Fabrizio Clerici (15 May 1913 – 7 June 1993) was an Italian painter.

== Biography ==
Clerici was a complex and eclectic artist and was also an architect, costume designer, scenographer and photographer. His works were exhibited in many museums in the United States, including the MoMA and the Guggenheim Museum, and in France, such as the Centre Pompidou.

His most renowned works are Il Minotauro accusa pubblicamente sua madre, Sonno romano (1955); Le Confessioni palermitane (1954); Minerva phlegraea (1956–57); Le Krak des Chevaliers (1968).

In 1920, Clerici moved to Rome, where he studied at the Scuola Superiore di Architettura and obtained an architecture degree in 1937. The Roman monuments, architecture and paintings from the Italian Renaissance and the baroque period considerably influenced him, as did certain religious works, due to their spectacular aspect. Later, Sonno romano (1955) would reawaken those memories. In Rome, he attended conferences by Le Corbusier, and in 1936, he became a friend of Alberto Savinio; they admired each other's work. In 1938 he met Giorgio de Chirico in Milan. At the end of the 1930s, he made his first dreamlike and fantastic paintings, based on his memory of events, locations and persons transformed by the filter of time. Through his reconstruction of images, Clerici evolved naturally towards surrealism. However, the actual motive of Clerici remained metaphysical.

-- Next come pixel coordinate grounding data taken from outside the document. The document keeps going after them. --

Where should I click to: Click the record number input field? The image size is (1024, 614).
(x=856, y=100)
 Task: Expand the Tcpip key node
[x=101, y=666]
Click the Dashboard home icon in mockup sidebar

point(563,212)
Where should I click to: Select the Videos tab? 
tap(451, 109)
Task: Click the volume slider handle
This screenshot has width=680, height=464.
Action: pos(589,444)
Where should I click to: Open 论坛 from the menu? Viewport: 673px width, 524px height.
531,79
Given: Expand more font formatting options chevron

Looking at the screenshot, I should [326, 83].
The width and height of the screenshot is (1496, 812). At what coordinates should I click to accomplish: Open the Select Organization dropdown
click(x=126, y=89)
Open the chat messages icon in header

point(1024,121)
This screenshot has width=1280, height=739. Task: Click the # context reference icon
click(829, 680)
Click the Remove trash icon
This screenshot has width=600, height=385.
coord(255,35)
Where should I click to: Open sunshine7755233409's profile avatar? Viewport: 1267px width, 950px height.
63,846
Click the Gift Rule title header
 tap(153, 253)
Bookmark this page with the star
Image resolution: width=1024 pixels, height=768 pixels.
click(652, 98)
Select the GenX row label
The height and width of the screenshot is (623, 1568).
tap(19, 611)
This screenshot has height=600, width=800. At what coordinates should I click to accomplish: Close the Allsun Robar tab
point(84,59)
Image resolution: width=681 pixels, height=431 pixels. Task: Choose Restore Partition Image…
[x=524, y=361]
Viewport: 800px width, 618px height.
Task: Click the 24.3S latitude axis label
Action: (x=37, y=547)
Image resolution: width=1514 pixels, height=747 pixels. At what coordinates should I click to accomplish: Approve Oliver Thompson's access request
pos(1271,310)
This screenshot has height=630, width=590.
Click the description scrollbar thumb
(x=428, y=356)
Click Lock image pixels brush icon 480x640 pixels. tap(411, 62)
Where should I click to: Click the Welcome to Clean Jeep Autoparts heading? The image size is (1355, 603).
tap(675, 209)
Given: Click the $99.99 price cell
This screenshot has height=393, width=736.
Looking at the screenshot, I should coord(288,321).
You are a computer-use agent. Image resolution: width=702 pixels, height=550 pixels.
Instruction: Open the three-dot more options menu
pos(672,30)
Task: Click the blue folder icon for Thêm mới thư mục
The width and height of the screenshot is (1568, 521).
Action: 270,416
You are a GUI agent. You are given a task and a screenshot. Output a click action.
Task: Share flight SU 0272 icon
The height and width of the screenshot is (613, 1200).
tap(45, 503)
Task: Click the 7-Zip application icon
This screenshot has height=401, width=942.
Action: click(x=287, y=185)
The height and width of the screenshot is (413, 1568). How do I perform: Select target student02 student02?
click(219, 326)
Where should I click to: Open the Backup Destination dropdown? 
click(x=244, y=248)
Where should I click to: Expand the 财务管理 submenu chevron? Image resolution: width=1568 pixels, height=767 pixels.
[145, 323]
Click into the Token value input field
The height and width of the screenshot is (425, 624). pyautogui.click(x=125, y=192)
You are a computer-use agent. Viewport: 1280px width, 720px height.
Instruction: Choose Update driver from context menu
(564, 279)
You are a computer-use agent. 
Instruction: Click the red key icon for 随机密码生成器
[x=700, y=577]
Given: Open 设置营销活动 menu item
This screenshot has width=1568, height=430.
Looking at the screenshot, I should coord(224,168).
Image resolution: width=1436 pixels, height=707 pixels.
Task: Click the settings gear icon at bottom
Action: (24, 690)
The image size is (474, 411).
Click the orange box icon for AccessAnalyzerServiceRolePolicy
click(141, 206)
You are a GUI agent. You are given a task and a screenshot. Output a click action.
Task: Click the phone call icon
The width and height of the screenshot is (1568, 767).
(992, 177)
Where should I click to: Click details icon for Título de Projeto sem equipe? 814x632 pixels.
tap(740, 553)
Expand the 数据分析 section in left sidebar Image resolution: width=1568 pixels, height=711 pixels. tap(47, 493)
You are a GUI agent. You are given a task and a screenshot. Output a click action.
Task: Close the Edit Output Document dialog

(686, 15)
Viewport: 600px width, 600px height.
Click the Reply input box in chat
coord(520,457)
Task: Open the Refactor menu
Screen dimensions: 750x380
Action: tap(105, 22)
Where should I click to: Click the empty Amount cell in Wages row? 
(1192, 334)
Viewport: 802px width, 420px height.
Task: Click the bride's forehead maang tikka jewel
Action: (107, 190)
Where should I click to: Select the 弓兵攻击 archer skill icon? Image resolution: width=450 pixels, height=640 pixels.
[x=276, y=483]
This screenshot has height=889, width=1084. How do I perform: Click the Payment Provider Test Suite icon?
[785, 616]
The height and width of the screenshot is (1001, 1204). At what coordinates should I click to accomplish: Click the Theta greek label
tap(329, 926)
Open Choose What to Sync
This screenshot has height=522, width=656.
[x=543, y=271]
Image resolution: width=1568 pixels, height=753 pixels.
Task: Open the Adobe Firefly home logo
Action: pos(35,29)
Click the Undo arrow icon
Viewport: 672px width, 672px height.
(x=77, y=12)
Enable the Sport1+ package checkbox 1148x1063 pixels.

Upon his return to Rome after the Second World War, he closely perused the scientific studies of Athanasius Kircher, Erhard Schön and Jean François Niceron. In 1944, he wrote an article in the review Quadrante describing his meeting with Leonor Fini. In January 1945, he and Savinio participated in a collective exhibition. In 1947, he collaborated with Lucio Fontana in the project Patio per una casa al mare, for Handicraft Development, Inc. in New York. Until 1948, Clerici continued to produce drawings and engravings; in 1949, he produced large-scale paintings in which architecture was the major harmonic component. Later, he travelled to the Middle East – Egypt, Syria and Jordan – as well as to Libya and Turkey. From those travels, Clerici developed two themes: the "mirages" and the "temples of the egg", cycles of constructions set in the desert and spiralling from a central core containing a hypothetical primordial egg.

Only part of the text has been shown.